The retailer was informed by JPMorgan Chase on Wednesday that its debts were due immediately under the credit agreement.
According to the Securities & Exchange Commission filing, Bed Bath & Beyond defaulted on or around Jan. 13. As a result, creditors are demanding immediate payment.
Bed Bath & Beyond revealed in the filing that the default would force it to consider all strategic alternatives, including restructuring its debt in bankruptcy court.
“While not completely unexpected, today’s default notice … underlines the company is living on both borrowed time and money,” said Neil Saunders, managing director of GlobalData.
“Its fate will now ultimately be decided by creditors who are demanding repayment of some debt and further collateral.”
The home goods retailer added that it is also cutting costs, lowering capital expenditures, and closing stores and distribution centers.
The retailer’s outstanding borrowings under an asset-backed loan and first-in-last-out loan (FILO) were $550 million and $375 million, respectively, as of Nov. 26.
In the latest filing, Bed Bath & Beyond expressed concerns about its ability to continue operating.

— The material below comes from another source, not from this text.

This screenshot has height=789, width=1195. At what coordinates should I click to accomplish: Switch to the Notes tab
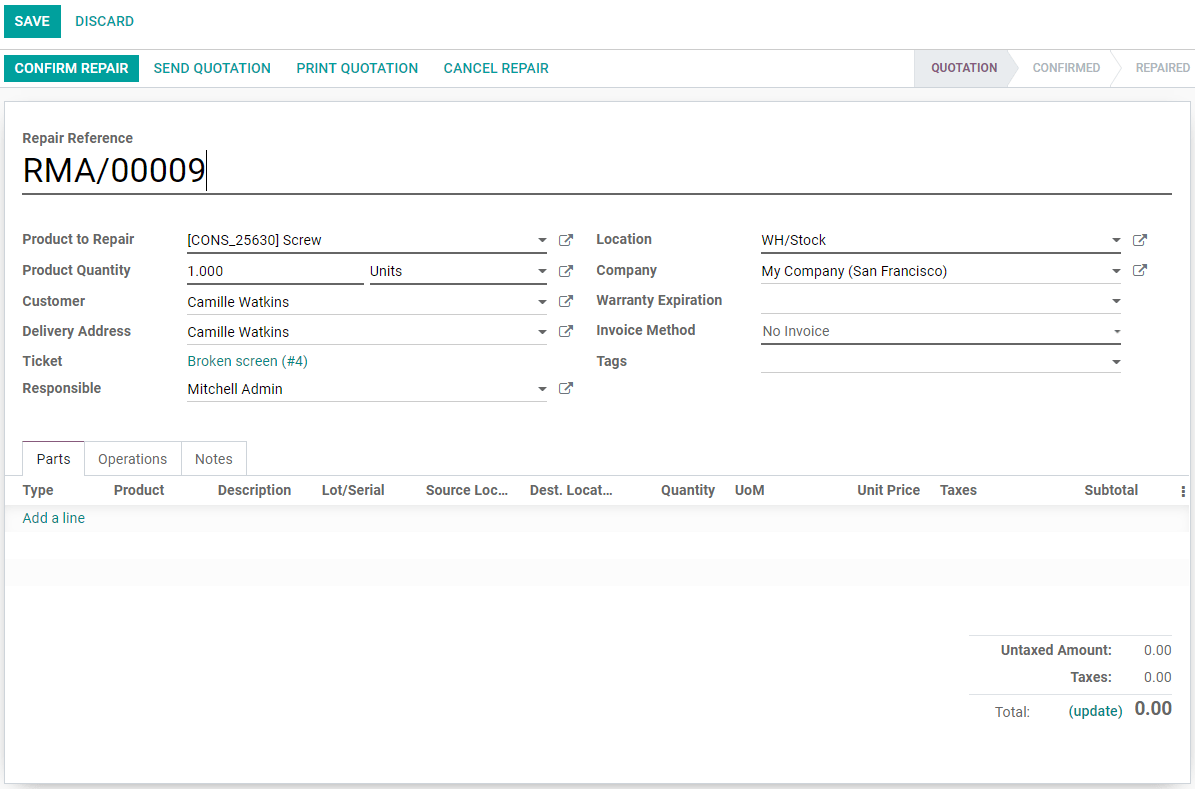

“Based on recurring losses from operations and negative cash flows from operations for the nine months ended November 26, 2022 as well as current cash and liquidity projections, the Company has concluded that there is substantial doubt about the Company’s ability to continue as a going concern for the next 12 months,” the filing said.

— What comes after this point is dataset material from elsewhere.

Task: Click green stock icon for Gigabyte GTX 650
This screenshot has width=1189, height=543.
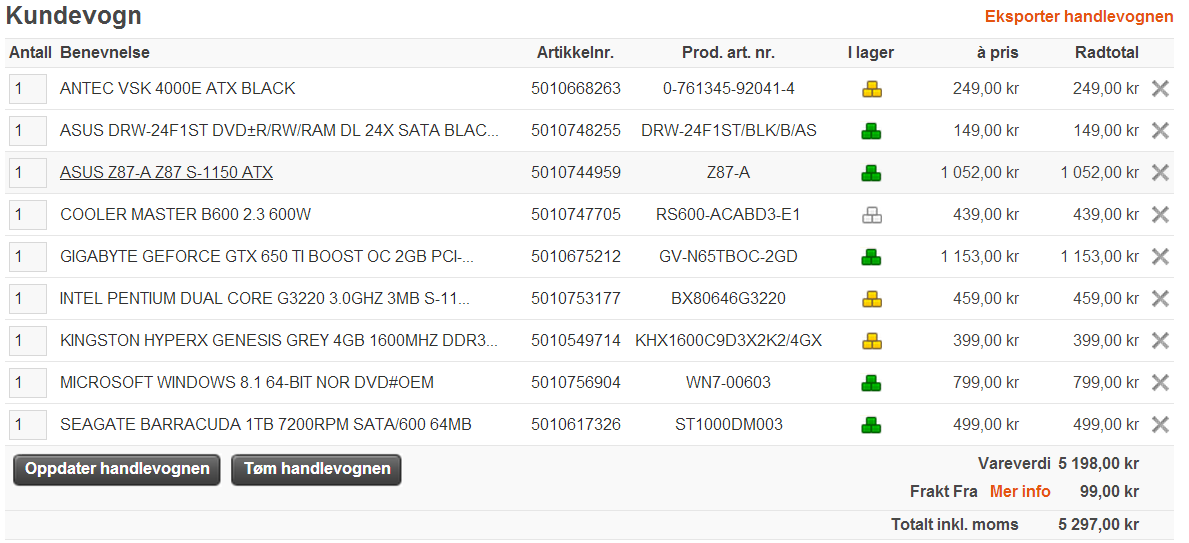Action: coord(871,257)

The retailer previously warned of a potential bankruptcy filing on Jan. 5 to address its plunging sales.
Bed Bath & Beyond has been struggling due to the weakening of the economy as shoppers are tightening their purse strings. Turning around the company is expected to be difficult amid increasing competition from discounters.
The company’s recently appointed CEO and president, Sue Gove, blamed the poor performance on inventory constraints and reduced credit limits that resulted in shortages of merchandise on store shelves.
Bed Bath & Beyond announced in August that it would close stores and lay off workers in a bid to turn around its business. It announced it would close about 150 of its namesakes stores and slashed its workforce by 20 percent.
As of February 2022, Bed Bath & Beyond had 950 stores and 32,000 workers. The company also owns children’s retailer buybuy Baby.
The Associated Press and Reuters contributed to this report.